Things to do:
[1] Condense the paragraph of the abstract that begins "Understanding the genetic basis" into a short bulleted list that keeps its main facts.
[2] According to the abstract, how many copies of FLC and of SOC1 does B. rapa have?
[3] Using the abstract, explain why the authors conclude that the BrFLC orthologs do not appear to influence flowering time in this population.

(Excerpt)

PeerJ ; 3: e1339, 2015.
Article in English | MEDLINE | ID: mdl-26644966

ABSTRACT

Understanding the genetic basis of natural phenotypic variation is of great importance, particularly since selection can act on this variation to cause evolution. We examined expression and allelic variation in candidate flowering time loci in Brassica rapa plants derived from a natural population and showing a broad range in the timing of first flowering. The loci of interest were orthologs of the Arabidopsis genes FLC and SOC1 (BrFLC and BrSOC1, respectively), which in Arabidopsis play a central role in the flowering time regulatory network, with FLC repressing and SOC1 promoting flowering. In B. rapa, there are four copies of FLC and three of SOC1. Plants were grown in controlled conditions in the lab. Comparisons were made between plants that flowered the earliest and latest, with the difference in average flowering time between these groups ∼30 days. As expected, we found that total expression of BrSOC1 paralogs was significantly greater in early than in late flowering plants. Paralog-specific primers showed that expression was greater in early flowering plants in the BrSOC1 paralogs Br004928, Br00393 and Br009324, although the difference was not significant in Br009324. Thus expression of at least 2 of the 3 BrSOC1 orthologs is consistent with their predicted role in flowering time in this natural population. Sequences of the promoter regions of the BrSOC1 orthologs were variable, but there was no association between allelic variation at these loci and flowering time variation. For the BrFLC orthologs, expression varied over time, but did not differ between the early and late flowering plants. The coding regions, promoter regions and introns of these genes were generally invariant. Thus the BrFLC orthologs do not appear to influence flowering time in this population. Overall, the results suggest that even for a trait like flowering time that is controlled by a very well described genetic regulatory network, understanding the underlying genetic basis of natural variation in such a quantitative trait is challenging.

(End Excerpt)
(Supplied material)

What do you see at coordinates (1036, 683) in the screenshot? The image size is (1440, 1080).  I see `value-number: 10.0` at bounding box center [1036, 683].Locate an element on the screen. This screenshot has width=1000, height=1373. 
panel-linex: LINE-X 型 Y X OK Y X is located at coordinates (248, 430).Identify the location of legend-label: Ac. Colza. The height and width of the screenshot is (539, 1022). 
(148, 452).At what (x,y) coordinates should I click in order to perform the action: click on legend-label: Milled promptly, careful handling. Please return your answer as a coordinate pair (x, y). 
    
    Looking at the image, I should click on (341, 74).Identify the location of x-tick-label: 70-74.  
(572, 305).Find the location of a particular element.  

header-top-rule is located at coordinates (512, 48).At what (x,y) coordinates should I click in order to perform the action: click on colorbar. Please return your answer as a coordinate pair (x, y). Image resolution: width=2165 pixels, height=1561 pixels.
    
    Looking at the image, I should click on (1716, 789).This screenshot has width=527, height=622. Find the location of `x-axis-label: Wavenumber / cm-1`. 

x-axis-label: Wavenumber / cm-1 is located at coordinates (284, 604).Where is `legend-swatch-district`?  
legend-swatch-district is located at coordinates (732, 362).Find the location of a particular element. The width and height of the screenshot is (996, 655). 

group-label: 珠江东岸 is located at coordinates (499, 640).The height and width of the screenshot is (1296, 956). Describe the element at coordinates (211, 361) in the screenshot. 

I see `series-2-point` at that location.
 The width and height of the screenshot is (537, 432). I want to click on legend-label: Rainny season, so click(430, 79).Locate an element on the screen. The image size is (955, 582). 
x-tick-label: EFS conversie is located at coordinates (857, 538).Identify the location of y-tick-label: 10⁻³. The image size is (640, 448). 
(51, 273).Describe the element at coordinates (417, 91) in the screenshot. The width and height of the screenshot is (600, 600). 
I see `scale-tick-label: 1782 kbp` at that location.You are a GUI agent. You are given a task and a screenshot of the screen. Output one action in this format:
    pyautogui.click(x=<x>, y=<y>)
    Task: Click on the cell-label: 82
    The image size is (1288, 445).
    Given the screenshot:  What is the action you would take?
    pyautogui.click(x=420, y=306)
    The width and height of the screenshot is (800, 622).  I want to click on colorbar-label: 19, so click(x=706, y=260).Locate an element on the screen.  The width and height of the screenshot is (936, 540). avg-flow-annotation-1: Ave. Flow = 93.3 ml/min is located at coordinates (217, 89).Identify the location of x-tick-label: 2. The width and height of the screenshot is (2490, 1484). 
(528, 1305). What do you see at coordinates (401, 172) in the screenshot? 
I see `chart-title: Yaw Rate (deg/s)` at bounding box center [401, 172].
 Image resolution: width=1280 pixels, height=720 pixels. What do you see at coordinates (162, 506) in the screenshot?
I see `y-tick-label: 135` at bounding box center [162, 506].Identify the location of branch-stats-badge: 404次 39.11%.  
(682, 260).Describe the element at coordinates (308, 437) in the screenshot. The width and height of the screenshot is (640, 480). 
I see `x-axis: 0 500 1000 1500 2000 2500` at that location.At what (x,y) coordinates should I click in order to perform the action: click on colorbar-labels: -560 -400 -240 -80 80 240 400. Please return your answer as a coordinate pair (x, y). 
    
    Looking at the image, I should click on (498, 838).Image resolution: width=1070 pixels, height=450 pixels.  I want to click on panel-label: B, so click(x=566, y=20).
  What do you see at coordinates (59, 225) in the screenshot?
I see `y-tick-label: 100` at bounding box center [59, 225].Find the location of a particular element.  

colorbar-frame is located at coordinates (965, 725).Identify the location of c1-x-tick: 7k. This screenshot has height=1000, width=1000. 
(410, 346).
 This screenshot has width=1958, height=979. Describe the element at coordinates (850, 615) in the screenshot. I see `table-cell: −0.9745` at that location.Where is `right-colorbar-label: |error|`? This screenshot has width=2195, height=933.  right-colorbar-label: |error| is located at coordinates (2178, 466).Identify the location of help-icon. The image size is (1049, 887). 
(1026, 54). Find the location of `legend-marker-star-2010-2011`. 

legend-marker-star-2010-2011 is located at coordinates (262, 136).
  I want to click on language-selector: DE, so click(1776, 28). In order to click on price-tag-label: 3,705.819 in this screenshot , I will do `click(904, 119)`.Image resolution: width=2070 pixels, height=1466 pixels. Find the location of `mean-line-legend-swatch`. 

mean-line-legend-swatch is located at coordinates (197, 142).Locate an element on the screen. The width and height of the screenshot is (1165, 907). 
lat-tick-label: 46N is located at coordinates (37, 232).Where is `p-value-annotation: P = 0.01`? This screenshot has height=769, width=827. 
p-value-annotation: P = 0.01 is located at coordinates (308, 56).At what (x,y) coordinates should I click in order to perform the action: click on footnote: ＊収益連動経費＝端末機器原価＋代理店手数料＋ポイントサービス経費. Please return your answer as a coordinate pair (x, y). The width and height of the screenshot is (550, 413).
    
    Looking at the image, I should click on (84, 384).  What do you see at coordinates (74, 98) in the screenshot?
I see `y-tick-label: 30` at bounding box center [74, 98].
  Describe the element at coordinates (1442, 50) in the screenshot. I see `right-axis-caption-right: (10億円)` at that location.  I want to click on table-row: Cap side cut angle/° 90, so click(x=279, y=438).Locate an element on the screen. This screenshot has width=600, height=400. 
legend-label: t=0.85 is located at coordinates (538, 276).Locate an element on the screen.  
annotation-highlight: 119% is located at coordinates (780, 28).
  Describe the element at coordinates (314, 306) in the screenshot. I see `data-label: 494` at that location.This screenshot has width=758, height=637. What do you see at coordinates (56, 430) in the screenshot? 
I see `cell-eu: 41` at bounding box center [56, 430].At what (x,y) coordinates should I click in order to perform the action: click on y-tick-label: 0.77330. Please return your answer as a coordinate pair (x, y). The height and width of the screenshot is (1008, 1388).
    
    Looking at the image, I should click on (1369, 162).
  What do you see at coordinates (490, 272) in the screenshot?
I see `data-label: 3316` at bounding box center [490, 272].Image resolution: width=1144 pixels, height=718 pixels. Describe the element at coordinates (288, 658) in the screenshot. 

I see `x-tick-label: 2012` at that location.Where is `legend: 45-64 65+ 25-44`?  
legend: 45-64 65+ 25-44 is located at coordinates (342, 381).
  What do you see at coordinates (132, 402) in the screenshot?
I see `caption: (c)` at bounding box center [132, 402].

(End Supplied material)

Task-by-task solutions:
[1]
- Studying the genetic basis of natural phenotypic variation matters because selection can act on it to cause evolution.
- The study examined expression and allelic variation in candidate flowering time loci in Brassica rapa plants from a natural population with a broad range of first-flowering times.
- The loci were B. rapa orthologs of the Arabidopsis genes FLC (a flowering repressor) and SOC1 (a flowering promoter). B. rapa has four copies of FLC and three of SOC1.
- Plants were grown in controlled lab conditions. The earliest and latest flowering plants, about 30 days apart on average, were compared.
- Total BrSOC1 expression was significantly greater in early flowering plants. Expression of at least 2 of the 3 paralogs fits their predicted role.
- BrSOC1 promoter sequences varied, but that variation was not associated with flowering time.
- BrFLC expression changed over time but did not differ between early and late plants, and their sequences were generally invariant. These genes do not appear to influence flowering time in this population.
- Even for a trait with a well-described regulatory network, explaining natural variation in a quantitative trait is challenging.

[2] B. rapa has four copies of FLC and three of SOC1.

[3] BrFLC expression varied over time but did not differ between the early and late flowering plants. The coding regions, promoter regions and introns of these genes were also generally invariant. With no difference in expression or sequence between the groups, the authors concluded that these genes do not appear to affect flowering time in this population.